Real Estate

Ellis Act and AirBNB reactions

Supervisor Scott Wiener wants granny units to be out in the open, photo: courtesy scott wiener


San Francisco Supervisor David Campos is pushing legislation that would increase the amount of money landlords must pay tenants under the Ellis Act. Currently, landlords must pay displaced tenants $5,265 each, plus additional penalties if the tenants are elderly or disabled. Campos’s plan would force the landlord to pay the difference between the current rent and two years’ worth of the market-rate rent for that unit, which could cost landlords tens of thousands more than they would pay under existing Ellis Act eviction penalties.

Meanwhile, the California Apartment Association complains that legislation that has been introduced in the state legislature would “allow local jurisdictions to prohibit rental property owners from selling or converting their buildings. This would force rental property owners to stay in business even if they are losing money.”


The short-term rental service AirBNB is getting some of its users in hot water. AirBNB, which allows people to rent out their homes — owner-occupied or rentals — has made some good extra cash for folks who have a room or a home available, but renters are finding that they can fall afoul of many rental agreements, the San Francisco Chronicle reports.

The website for attorney David Wasserman, who represents many landlords, states that “Current San Francisco law prohibits short term rentals of less than 32 days, and no-subletting clauses in apartment leases prohibit residents from re-renting to others, nightly or otherwise. However, many tenants might not know that by using apartment-sharing websites to generate additional income, they could be violating their lease and several local laws, jeopardizing their housing in the process.”

As a result, those tenants are frequently surprised when they get an eviction notice. Landlords of rent-controlled apartments feel particularly put out, being forced to rent below market rate only to find their tenants making premium rents off their properties.

But things could be worse. The New York Post reports on Manhattanite Ari Teman, who used AirBNB to rent out his apartment while he left town for a wedding, only to return home unexpectedly to find that a “rowdy sex party” was taking place, ultimately costing $67,000 in damages to his home.


San Francisco doubled the amount of money it lends to low- and moderate-income first-time homebuyers as part of its efforts to keep them in the city. On March 17, Mayor Lee announced the down payment loan maximums would increase from $100,000 to $200,000; the loans do not need to be paid back for 40 years or until the resale of the home.

The Down Payment Assistance Loan Program “has assisted many working families in our city and will continue to support our diverse workforce that is so critical to our economy,” said Mayor Lee.

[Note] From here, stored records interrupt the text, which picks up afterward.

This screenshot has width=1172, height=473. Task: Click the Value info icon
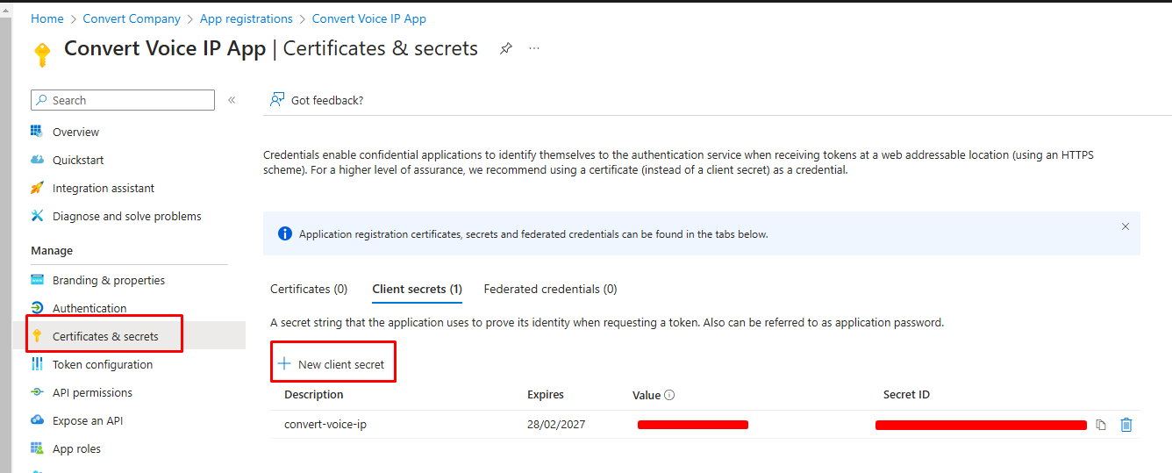(x=669, y=395)
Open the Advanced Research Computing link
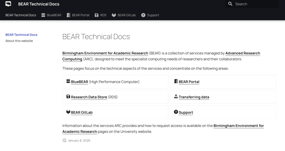 pos(242,53)
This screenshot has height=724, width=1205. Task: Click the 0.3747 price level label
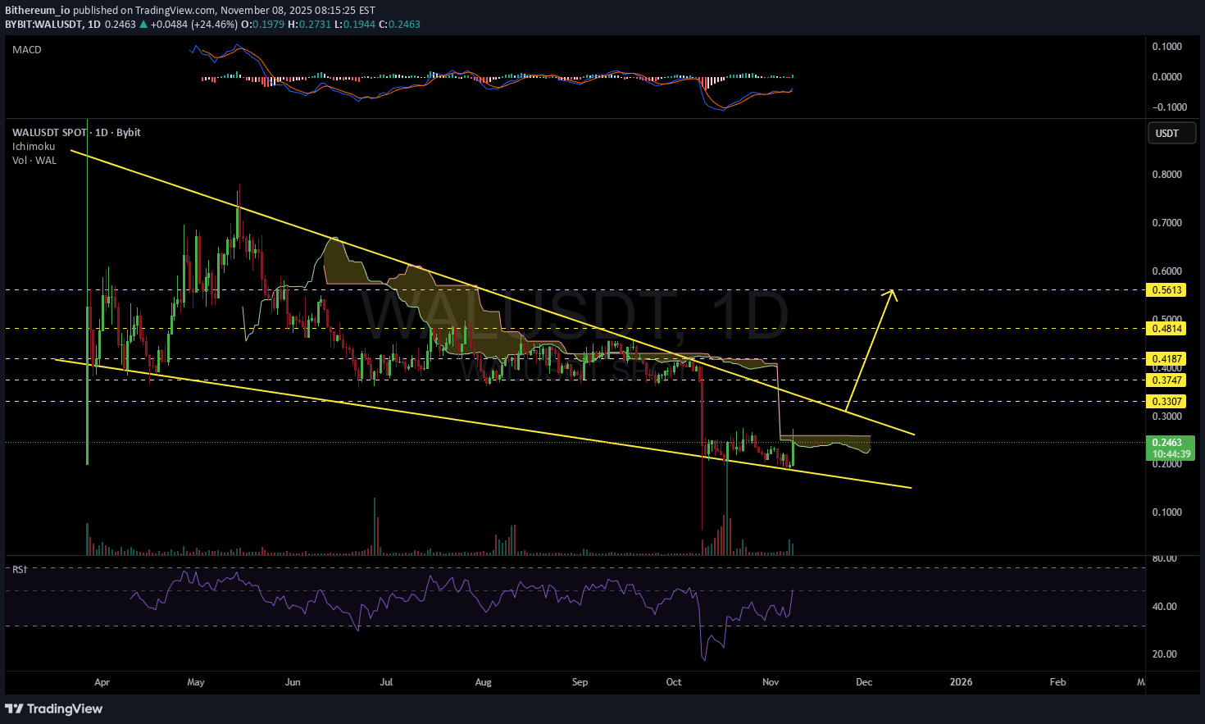1167,380
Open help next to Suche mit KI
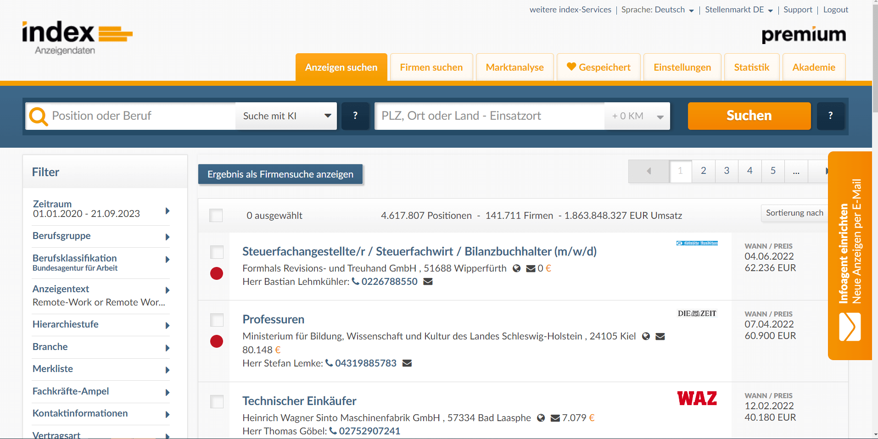This screenshot has height=439, width=878. coord(355,116)
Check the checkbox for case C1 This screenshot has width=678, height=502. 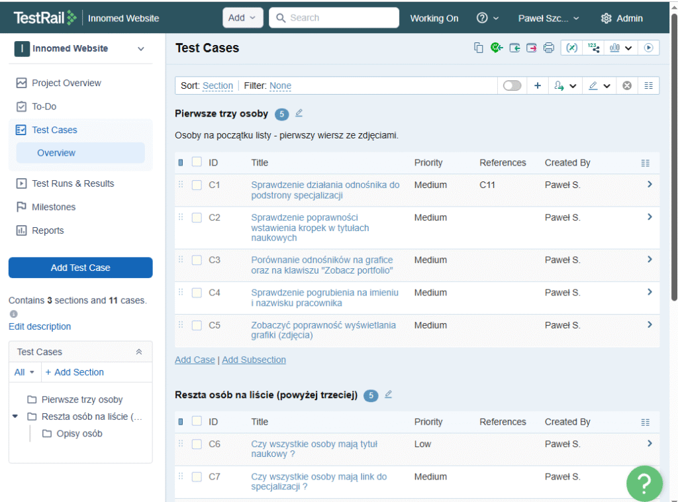pyautogui.click(x=197, y=185)
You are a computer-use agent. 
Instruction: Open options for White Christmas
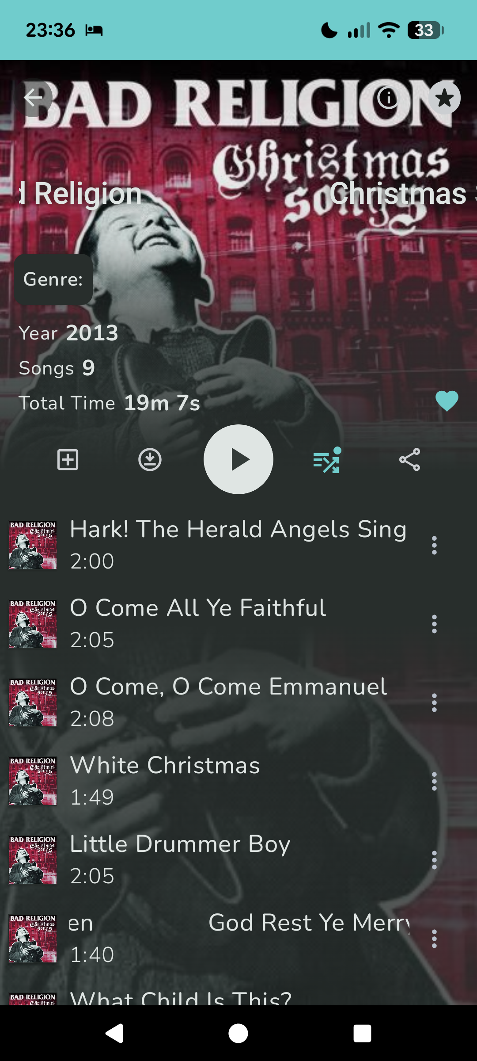coord(434,781)
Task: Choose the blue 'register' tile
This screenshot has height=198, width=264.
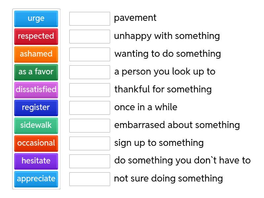Action: [x=36, y=108]
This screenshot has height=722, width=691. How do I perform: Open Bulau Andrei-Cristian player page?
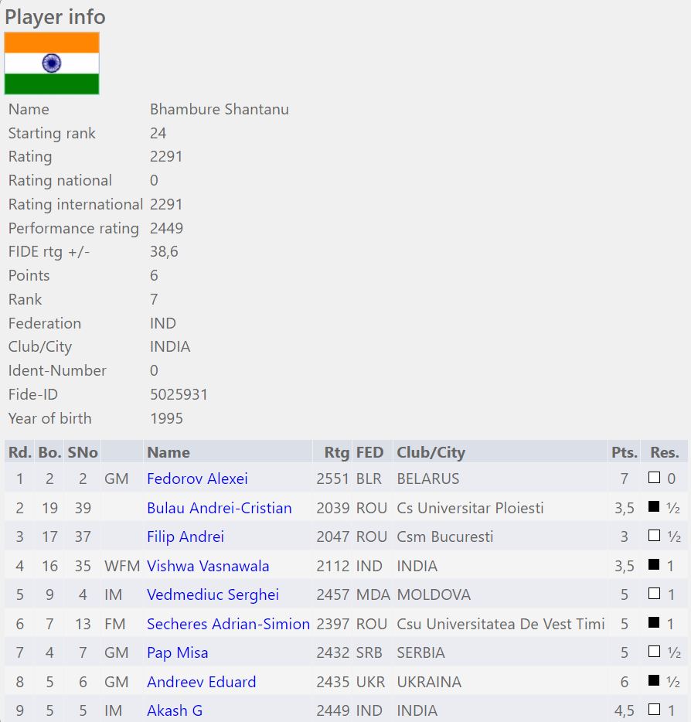[220, 508]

For details on the program and application instructions, visit


The city’s Plann-ing Commission gave the green light to proposed legislation by Supervisor David Chiu to legalize so-called “granny units” or in-law units, secondary units in homes that are rented out. The commission also okayed District 8 Supervisor Scott Wiener’s plan to allow Castro homeowners to create new granny units.

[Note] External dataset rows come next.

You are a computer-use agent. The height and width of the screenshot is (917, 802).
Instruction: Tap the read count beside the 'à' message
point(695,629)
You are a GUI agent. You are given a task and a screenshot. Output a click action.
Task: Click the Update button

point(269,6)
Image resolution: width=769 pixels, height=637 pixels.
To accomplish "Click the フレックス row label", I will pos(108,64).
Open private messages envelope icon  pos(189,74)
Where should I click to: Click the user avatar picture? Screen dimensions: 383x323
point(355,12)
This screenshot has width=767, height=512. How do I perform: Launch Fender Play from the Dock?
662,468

Granny units have often been built illegally, as homeowners sought to earn money from unused garages, attics, ground-floor storage, and other available spaces. There are believed to be between 30,000 and 40,000 illegal granny units in San Francisco.

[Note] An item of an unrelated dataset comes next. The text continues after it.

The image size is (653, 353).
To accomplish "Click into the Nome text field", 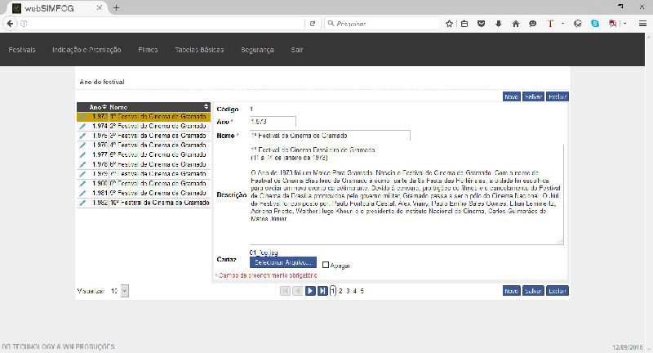I will tap(329, 135).
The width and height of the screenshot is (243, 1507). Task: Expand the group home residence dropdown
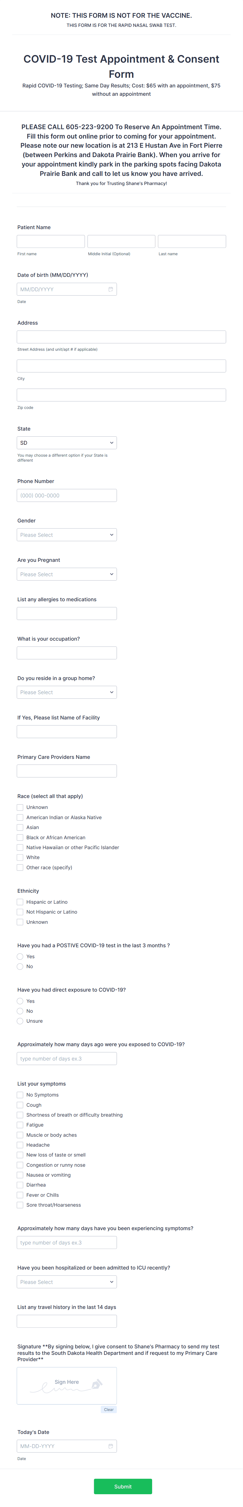click(67, 692)
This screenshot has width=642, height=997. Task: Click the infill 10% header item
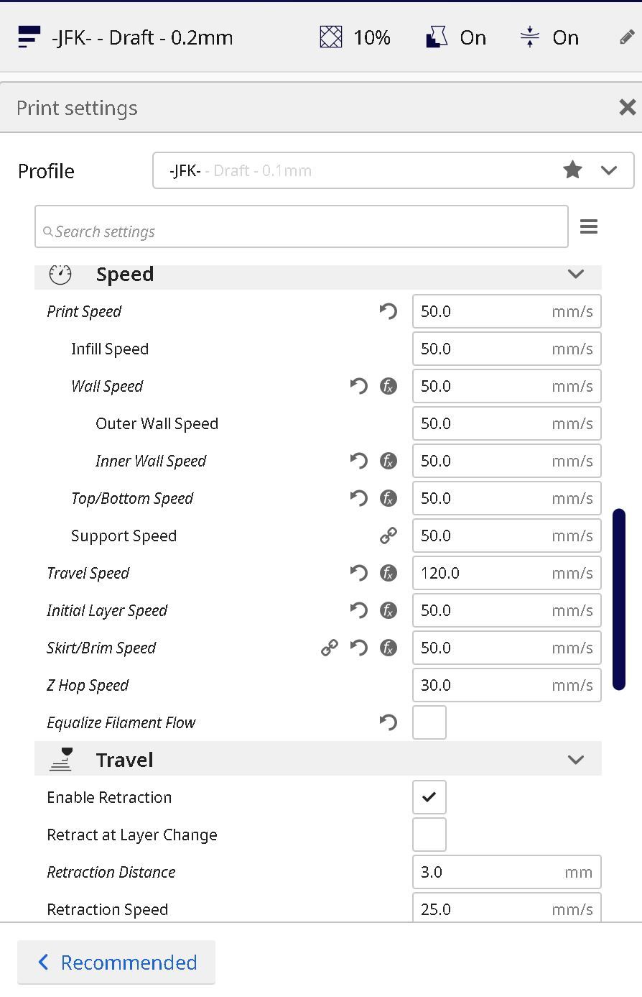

Chiu’s plan would allow up to one legalized unit in single-family homes and would not allow the units to be subdivided or condominiumized. Owners of currently illegal units who wish to find out if they can make the transition will have a yet-to-be-created screening process to use without being penalized for inquiring.

Wiener said his legislation “will create a low-impact path for more affordable housing options in the Castro, as in-law units are the most affordable kind of non-subsidized housing. In-law units also tend to be more accessible for individuals with mobility challenges, including seniors.”


File this in the “thanks, Sherlock” category, but a report finds that San Francisco was one of the top three cities in the country for house price increases. Las Vegas, Los Angeles and San Francisco each had gains of more than 20 percent during 2013. According to the S&P Dow Jones Indices, pricing in all three of those cities decelerated a bit at the end of the year.

However, Pacific Union reported that San Francisco wasn’t even the best performing of its eight Bay Area regions. Four other regions (led by Napa with its 34 percent increase in 2013) had larger increases than San Francisco.


Julia Hartz, the co-founder of online ticketing service Eventbrite, says that even tech companies are having trouble because of San Francisco’s high rents. “I just signed a lease that made me want to throw up,” Hartz told the Business Insider.